Imagens detalhadas capturadas pelo telescópio Subaru, no Havaí, no final de 2025, forneceram uma visão sem precedentes do cometa interestelar 3I/ATLAS, o terceiro objeto confirmado a visitar nosso Sistema Solar vindo do espaço profundo. As observações, realizadas em 13 de dezembro daquele ano, pouco antes de sua aproximação máxima com a Terra, revelaram uma cauda de poeira e gás notavelmente expandida, confirmando sua natureza cometária ativa. Este evento astronômico mobilizou observatórios em todo o mundo, que buscaram decifrar os segredos contidos neste mensageiro cósmico, cuja composição pode oferecer pistas valiosas sobre a formação de outros sistemas estelares. A passagem do 3I/ATLAS se consolidou como um marco para a astronomia, seguindo os passos de seus predecessores, ‘Oumuamua e Borisov.

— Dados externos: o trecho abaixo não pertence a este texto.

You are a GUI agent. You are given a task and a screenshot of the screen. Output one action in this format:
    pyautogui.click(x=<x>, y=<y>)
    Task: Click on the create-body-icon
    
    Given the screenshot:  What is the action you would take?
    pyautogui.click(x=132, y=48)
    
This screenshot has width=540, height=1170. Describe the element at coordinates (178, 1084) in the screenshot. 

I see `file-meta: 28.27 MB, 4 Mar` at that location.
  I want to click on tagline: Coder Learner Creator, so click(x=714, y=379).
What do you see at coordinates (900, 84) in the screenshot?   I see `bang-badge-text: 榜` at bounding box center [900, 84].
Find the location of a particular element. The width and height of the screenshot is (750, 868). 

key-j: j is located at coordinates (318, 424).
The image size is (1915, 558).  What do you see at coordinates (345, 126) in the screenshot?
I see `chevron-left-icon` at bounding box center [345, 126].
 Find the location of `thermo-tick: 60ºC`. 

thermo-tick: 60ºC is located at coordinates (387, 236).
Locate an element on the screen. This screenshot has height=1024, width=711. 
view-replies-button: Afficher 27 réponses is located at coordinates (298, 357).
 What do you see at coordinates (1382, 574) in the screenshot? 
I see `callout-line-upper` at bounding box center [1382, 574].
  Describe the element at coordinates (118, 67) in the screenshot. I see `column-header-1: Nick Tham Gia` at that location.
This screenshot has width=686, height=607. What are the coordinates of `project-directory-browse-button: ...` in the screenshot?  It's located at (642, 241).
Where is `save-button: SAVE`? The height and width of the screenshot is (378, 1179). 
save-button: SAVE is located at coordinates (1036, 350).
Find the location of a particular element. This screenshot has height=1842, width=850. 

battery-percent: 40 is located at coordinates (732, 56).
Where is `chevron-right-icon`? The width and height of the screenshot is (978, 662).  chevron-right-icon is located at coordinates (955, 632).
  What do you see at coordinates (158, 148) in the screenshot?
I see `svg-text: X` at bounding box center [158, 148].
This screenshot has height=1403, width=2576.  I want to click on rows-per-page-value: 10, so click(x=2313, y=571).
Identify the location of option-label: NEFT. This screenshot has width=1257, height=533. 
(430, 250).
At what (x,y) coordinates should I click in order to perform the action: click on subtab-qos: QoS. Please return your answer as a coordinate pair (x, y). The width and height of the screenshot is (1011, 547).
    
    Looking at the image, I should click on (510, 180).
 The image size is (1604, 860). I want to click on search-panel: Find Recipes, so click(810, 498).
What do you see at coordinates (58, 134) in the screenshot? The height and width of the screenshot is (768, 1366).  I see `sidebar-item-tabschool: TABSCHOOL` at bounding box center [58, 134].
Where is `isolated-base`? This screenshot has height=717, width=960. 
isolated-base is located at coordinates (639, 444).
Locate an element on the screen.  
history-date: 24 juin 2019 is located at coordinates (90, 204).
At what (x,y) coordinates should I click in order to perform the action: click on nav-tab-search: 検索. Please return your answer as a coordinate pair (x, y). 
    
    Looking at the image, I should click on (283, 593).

Descoberto em julho de 2025 pelo sistema de levantamento astronômico ATLAS (Asteroid Terrestrial-impact Last Alert System) no Chile, o objeto foi rapidamente identificado por sua trajetória hiperbólica, uma assinatura inequívoca de sua origem extrassolar.

Diferentemente do primeiro visitante, ‘Oumuamua, o 3I/ATLAS exibiu desde o início uma coma difusa e uma cauda, características clássicas de um cometa, o que permitiu estudos mais aprofundados sobre os materiais voláteis que compõem seu núcleo.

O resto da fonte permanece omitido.